ちなみに、VTuberデンプンさんのチャンネルは、登録者数が100万人を超え
「金の盾」が贈られた。
記念に全世界ライブをやるそうだ。
オリジナルグッズとして**「特別養護ホーム永住権(優先予約券)」**が発売されるらしいが、
ファン層(若者)は気にならないのか? ブラックジョークが過ぎるぞ。
◇
そんな「強いのに暇」な勇者たちの就職先として、
アタオカ国連ビルの33階に**【国際救助隊】**が結成された。
世界中で災害や事故が起きると、現場の最寄りにある「はるか学園」へ【転移門】で移動し、
そこから紅まさり製の最新モービル(ドリル戦車や垂直離着陸機)で出動する。
世界の安全と平和を守る、正義の味方だ。
この前も、線路に紛れ込んだ「子犬」を助けた。
今は事務所でマスコットとして飼われている。
……ただ、そいつは子犬じゃない。
どう見ても**「フェンリル(神喰い狼)」**の幼体だ。
まあ、勇者が飼うなら大丈夫だろう。
事務所を訪ねると、安納がコーヒーを淹れてくれた。
「なんか、毎日が楽しいですよ。世界の役に立ってるんだっていう気がして」
「そうか」
「前までは、いつ地球に帰れるんだろうって思ってましたけど……
もう、この世界に骨を埋めます」
「私もです。ここが私たちの居場所ですから」
綾紫も微笑む。
さすが勇者だ。
覚悟が決まった顔はいい。
◇
龍王の任期も残り1ヶ月。
俺は南大陸で採れたばかりの「7色のマンゴー」を持って、神様の世界へ挨拶に向かった。

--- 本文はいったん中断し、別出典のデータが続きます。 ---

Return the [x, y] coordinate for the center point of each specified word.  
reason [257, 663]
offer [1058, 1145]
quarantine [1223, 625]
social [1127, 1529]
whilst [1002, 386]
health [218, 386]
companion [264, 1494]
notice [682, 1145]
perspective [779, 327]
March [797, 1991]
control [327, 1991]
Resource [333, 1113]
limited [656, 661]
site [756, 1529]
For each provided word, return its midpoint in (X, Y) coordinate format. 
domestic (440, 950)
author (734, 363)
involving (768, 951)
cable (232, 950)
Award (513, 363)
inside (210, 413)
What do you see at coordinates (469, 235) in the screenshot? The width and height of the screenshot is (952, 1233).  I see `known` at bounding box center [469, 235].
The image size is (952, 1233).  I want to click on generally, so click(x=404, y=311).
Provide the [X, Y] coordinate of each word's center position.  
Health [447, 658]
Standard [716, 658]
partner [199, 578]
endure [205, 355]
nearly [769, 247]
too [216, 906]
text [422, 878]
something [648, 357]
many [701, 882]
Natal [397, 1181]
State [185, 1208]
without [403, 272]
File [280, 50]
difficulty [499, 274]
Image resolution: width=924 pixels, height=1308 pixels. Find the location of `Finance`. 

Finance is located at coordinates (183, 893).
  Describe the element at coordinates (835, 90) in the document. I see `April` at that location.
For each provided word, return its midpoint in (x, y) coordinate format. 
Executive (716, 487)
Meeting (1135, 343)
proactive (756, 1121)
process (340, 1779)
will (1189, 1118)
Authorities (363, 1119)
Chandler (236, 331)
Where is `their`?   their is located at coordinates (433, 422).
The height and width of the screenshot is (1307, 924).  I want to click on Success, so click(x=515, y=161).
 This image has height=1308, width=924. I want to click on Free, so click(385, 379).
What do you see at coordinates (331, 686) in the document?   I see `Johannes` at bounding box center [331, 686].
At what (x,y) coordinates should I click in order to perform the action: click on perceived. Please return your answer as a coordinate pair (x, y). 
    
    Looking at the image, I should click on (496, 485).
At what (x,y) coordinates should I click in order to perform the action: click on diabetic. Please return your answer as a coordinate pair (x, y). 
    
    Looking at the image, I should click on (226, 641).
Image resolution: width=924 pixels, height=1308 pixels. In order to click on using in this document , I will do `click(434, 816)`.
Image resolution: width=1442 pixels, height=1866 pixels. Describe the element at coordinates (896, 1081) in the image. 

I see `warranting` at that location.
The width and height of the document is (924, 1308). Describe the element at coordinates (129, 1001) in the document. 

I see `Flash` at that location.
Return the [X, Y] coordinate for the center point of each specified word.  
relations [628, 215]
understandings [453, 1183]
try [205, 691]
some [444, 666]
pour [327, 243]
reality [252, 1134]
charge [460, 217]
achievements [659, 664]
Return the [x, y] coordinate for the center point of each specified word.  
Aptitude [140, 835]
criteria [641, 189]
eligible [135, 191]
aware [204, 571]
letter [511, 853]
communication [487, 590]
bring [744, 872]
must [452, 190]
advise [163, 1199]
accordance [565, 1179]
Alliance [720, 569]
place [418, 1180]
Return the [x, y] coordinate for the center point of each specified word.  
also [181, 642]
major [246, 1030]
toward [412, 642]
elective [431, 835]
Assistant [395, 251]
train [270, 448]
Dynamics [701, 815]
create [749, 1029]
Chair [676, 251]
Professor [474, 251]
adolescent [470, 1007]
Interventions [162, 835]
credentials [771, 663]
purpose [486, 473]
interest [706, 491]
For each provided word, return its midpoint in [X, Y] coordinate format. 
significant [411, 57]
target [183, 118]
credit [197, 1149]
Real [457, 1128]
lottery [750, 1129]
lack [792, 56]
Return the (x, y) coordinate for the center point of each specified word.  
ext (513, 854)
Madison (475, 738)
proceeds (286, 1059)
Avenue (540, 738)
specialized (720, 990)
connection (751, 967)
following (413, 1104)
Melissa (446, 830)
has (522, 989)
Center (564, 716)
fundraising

「……どうですか神様。世界はこんな感じで、どうでしょう?」
「んむ。上出来、上出来じゃよ」
神様はマンゴーを受け取り、満足げに頷いた。
龍王になって1年11ヶ月。
インフラ整備、世界平和、勇者の就職斡旋。なんとかやり切った。
感無量である。
◇
その後。
リュウチューブにて、『世界神のわがままch』という謎のチャンネルが開設された。
最初の動画は「異世界お供え物ランキング」。
第7位:ショウの7色マンゴー
評価コメント:『珍しいからといって美味いとは限らない。味が渋滞している』
……くっ、辛口だ。
ちなみに、栄えある第1位は――
第1位:紅はるかの特製芋羊羹と、淹れたての緑茶
評価コメント:『これだよこれ。日本人の心だね』
……へぇー。
結局、神様も「和」には勝てないってことか。
俺も次は、コンビニスイーツでも開発して持っていくか。
昔、同人ソフトでキャラの赤と青をずらせば立体になるのではないかと、
手前で幅が変わるみたいなやつ作った。
透明ケースに赤と青のセロハンつけてメガネにしてもらう。
しかし、コミケ前日の徹夜で、セロハン切るだけなのに、左の指元切って血だらけ。
青いセロハンなのに、赤かったりする。